### DOCUMENT EXCERPT
# # # # # # #
# Canon EF-M 18-150mm IS STM Review



## TWI by Dustin Abbott (Jan 23, 2017)

Hi everyone,

I've finished up my reviews of the new Canon EF-M 18-150mm STM kit lens. It's actually a pretty competent little lens:

Text Review: http://bit.ly/EFM18_150STM
Video Review: http://bit.ly/18_150STM
Image Gallery: http://bit.ly/2gYDCDx

It seems to optically keep up with the 18-55 and 55-200 lenses without much issue, so I see little reason to go for the two lens kit over it. It is definitely a better lens optically than any of the 18-135 variants I've used or reviewed.


----------



## Act444 (Jan 23, 2017)

Thanks for posting. 

Having picked this up for myself recently, I will agree with you that the lens exceeded my expectations as far as sharpness goes. With the exception of around 150mm f6.3, I found the lens to be surprisingly sharp, more so than the 15-45 lens which is disappointingly average in this respect. That said, I found CA to be a bigger issue with this one than with most other lenses in my collection. Also, balance with the smaller M's like the M10 is slightly front-heavy. But for my uses, not really a deal-breaker. I like it overall. I do have the 55-200 as well but I'm going to keep it for now - besides the 50mm extra reach, it's also 2/3 stop faster in the equivalent focal range. 

Also - if you use the built-in flash, keep in mind the long barrel will cast a shadow at the widest FLs (up to about 30mm).


----------



## AvTvM (Jan 23, 2017)

Thanks Dustin! Your review confirms my expectations. 
Will also consider whether I move from 18-55 + 55-200. 
Would give me nice 1/2/3 lens setups for mountaineering and city trips. 18-150/ 11-20 / 22


----------



## TWI by Dustin Abbott (Jan 24, 2017)

Act444 said:


> Thanks for posting.
> 
> Having picked this up for myself recently, I will agree with you that the lens exceeded my expectations as far as sharpness goes. With the exception of around 150mm f6.3, I found the lens to be surprisingly sharp, more so than the 15-45 lens which is disappointingly average in this respect. That said, I found CA to be a bigger issue with this one than with most other lenses in my collection. Also, balance with the smaller M's like the M10 is slightly front-heavy. But for my uses, not really a deal-breaker. I like it overall. I do have the 55-200 as well but I'm going to keep it for now - besides the 50mm extra reach, it's also 2/3 stop faster in the equivalent focal range.
> 
> Also - if you use the built-in flash, keep in mind the long barrel will cast a shadow at the widest FLs (up to about 30mm).



The aperture advantage for the 55-200 is definitely true. The 18-150mm gets to a maximum of f/6.3 by 60mm.


----------



## Random Orbits (Jan 24, 2017)
# # # # # # #
### RECORDS TO USE
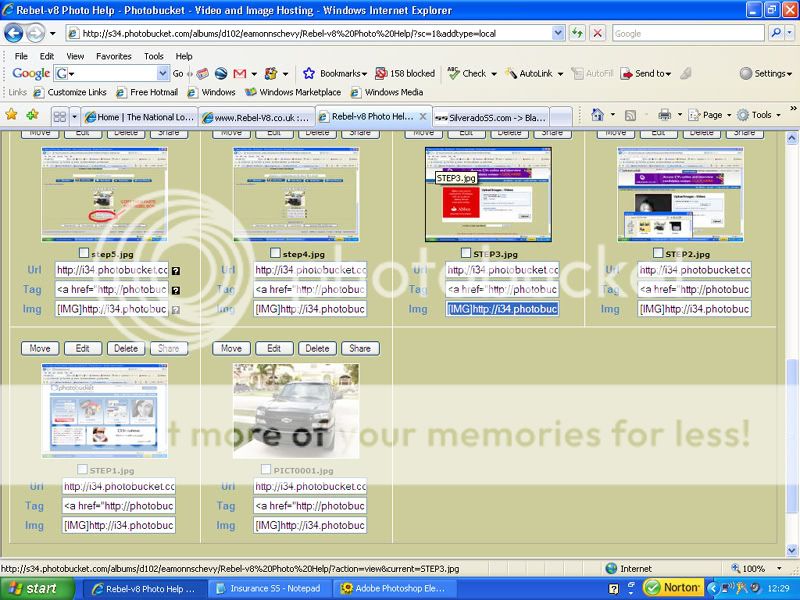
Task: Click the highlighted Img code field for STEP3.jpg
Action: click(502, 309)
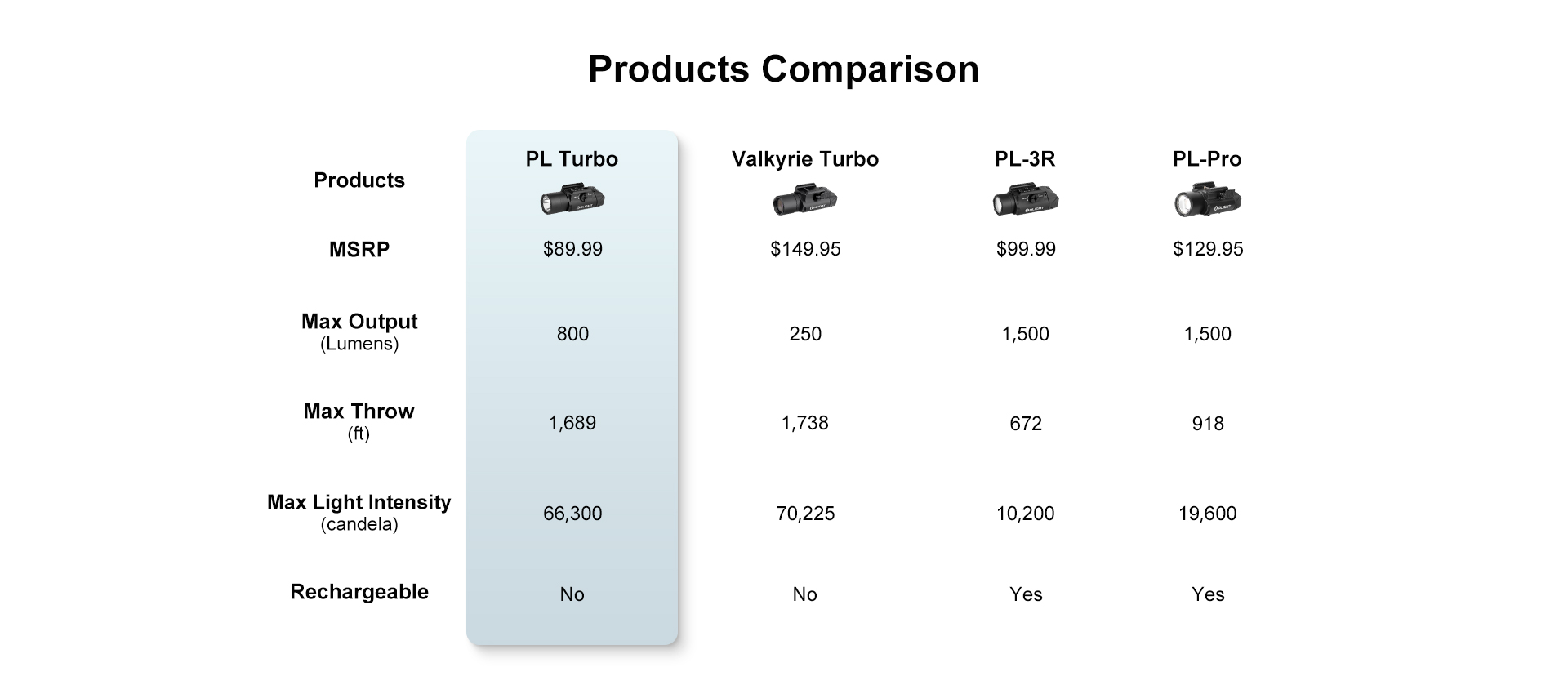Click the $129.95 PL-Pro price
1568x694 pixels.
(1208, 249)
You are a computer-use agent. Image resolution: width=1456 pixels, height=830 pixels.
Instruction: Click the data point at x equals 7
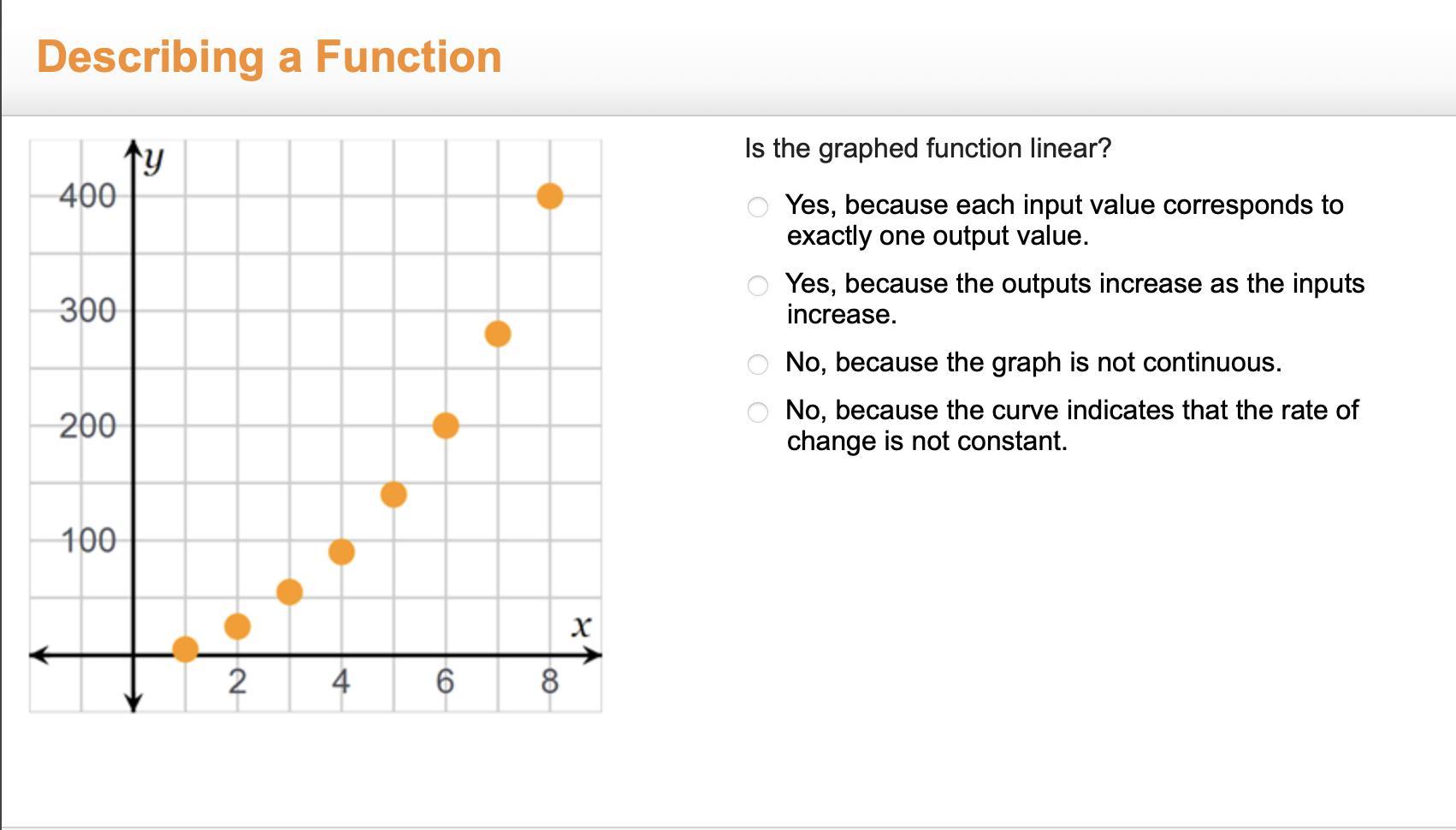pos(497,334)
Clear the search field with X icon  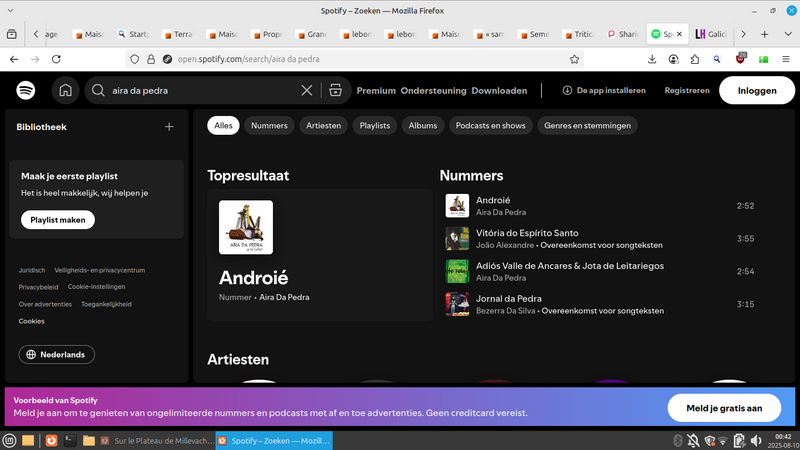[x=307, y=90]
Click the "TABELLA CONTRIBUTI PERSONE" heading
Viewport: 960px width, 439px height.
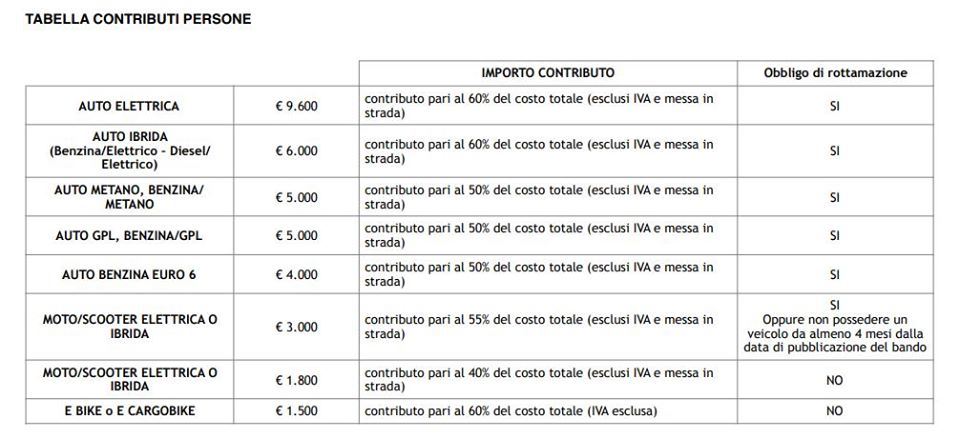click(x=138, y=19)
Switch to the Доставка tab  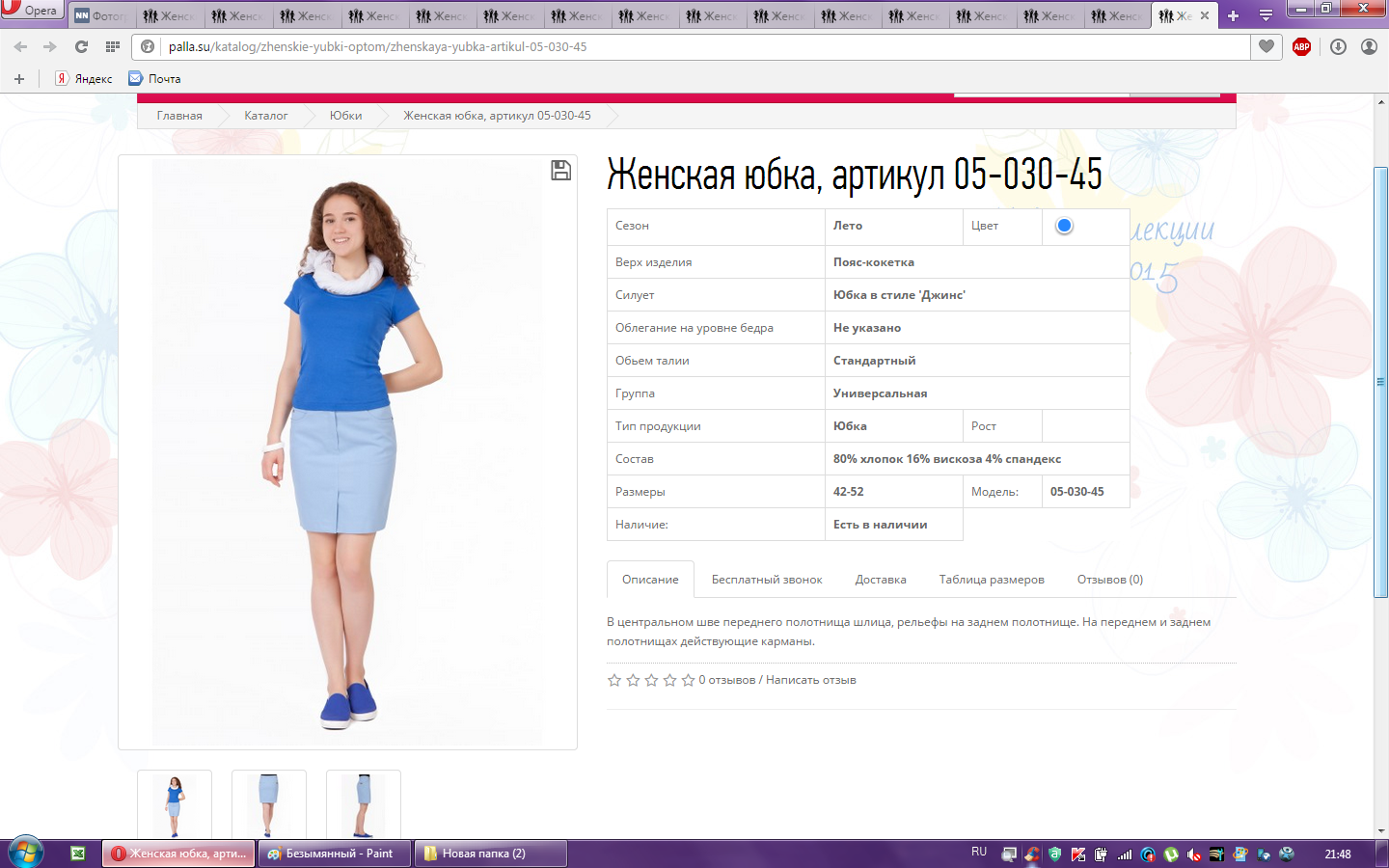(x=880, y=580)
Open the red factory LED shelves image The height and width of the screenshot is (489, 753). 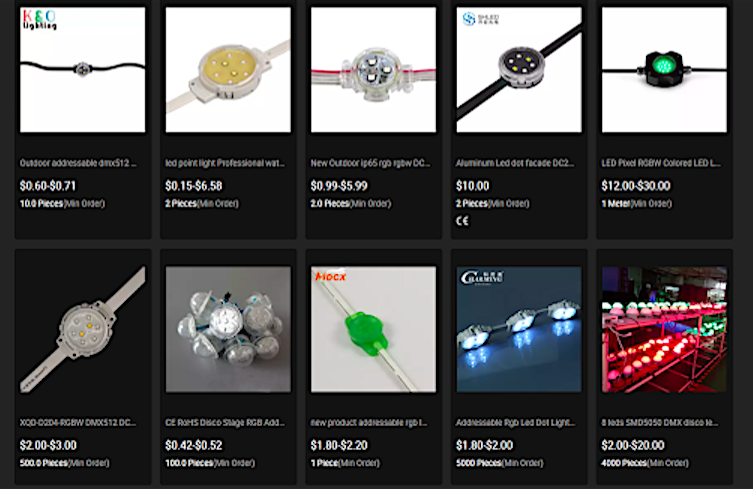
# # # # # # #
### WHAT TO DO
(a) Reproduce the passage of the lens review thread from "Text Review: http://bit.ly/EFM18_150STM" up to and including "Act444 (Jan 23, 2017)".
(b) Pull out every line of the records that contains the string "pixels".
The records have no connection to the lens review thread.

### PER-TASK ANSWERS
(a)
Text Review: http://bit.ly/EFM18_150STM
Video Review: http://bit.ly/18_150STM
Image Gallery: http://bit.ly/2gYDCDx

It seems to optically keep up with the 18-55 and 55-200 lenses without much issue, so I see little reason to go for the two lens kit over it. It is definitely a better lens optically than any of the 18-135 variants I've used or reviewed.


----------



## Act444 (Jan 23, 2017)

(b)
1568x694 pixels.
You are a computer-use agent. Image resolution: width=1456 pixels, height=830 pixels.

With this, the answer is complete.